アパレル業界において、高い初期設定価格から大幅に割り引く手法は、利益を確保するための「防衛策」でもありました。しかし、賢くなった現代の消費者は、そうした「演出されたお得感」を冷ややかな目で見始めています。青山商事の今回の挑戦は、価格以外の価値、つまり「品質」や「接客」で顧客の支持を取り戻そうとする決意の表れです。この変革が成功すれば、業界全体のデフレ脱却や信頼回復につながる重要な一歩となるでしょう。

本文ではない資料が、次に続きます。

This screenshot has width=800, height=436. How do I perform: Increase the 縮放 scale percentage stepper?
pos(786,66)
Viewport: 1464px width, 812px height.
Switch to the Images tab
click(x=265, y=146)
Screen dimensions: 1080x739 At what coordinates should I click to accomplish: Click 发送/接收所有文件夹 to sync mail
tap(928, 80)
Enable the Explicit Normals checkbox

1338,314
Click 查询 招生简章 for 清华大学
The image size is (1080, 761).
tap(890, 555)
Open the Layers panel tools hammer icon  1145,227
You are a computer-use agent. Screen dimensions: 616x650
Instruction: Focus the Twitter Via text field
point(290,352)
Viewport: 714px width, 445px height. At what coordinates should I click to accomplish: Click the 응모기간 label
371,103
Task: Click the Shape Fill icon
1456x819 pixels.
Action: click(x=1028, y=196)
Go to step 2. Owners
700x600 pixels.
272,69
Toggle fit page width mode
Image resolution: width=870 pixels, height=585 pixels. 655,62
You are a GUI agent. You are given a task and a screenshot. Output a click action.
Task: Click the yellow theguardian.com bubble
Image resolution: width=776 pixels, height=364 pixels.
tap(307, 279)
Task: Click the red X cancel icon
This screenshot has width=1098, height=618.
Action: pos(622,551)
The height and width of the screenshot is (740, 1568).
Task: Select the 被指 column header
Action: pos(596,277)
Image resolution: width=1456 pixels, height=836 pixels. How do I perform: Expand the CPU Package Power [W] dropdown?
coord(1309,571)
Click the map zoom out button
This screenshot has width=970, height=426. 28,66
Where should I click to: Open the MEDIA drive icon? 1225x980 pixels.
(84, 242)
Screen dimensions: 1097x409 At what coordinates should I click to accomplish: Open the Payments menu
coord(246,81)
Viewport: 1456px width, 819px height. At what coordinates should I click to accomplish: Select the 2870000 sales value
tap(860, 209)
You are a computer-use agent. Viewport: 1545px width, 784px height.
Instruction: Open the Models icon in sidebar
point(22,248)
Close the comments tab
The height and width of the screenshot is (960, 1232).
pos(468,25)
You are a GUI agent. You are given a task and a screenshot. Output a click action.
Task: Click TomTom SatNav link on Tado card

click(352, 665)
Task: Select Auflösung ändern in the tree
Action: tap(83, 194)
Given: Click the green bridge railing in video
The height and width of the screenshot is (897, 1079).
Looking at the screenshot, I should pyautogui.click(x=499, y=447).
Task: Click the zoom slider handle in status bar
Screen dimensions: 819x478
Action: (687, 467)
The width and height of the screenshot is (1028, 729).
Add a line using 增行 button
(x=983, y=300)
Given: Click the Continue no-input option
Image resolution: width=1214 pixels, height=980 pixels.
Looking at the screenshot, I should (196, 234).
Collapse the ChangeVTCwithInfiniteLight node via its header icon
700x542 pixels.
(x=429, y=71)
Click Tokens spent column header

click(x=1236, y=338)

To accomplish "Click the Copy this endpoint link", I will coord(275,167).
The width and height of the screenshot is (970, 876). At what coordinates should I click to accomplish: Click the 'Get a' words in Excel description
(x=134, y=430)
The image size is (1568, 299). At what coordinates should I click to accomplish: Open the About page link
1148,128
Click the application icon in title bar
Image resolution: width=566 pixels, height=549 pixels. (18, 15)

SNSでは「安心して買い物に行けるようになる」と歓迎する声がある一方で、「交渉の楽しみがなくなる」「本当に安くなっているのか見極めたい」といった慎重な意見も散見されます。しかし、編集部としては、こうしたクリーンな価格表示こそが、長期的なブランドロイヤリティ(ブランドに対する愛着や信頼)を築く鍵になると確信しています。2019年10月01日、紳士服選びの基準が大きく変わる歴史的な一日となりそうです。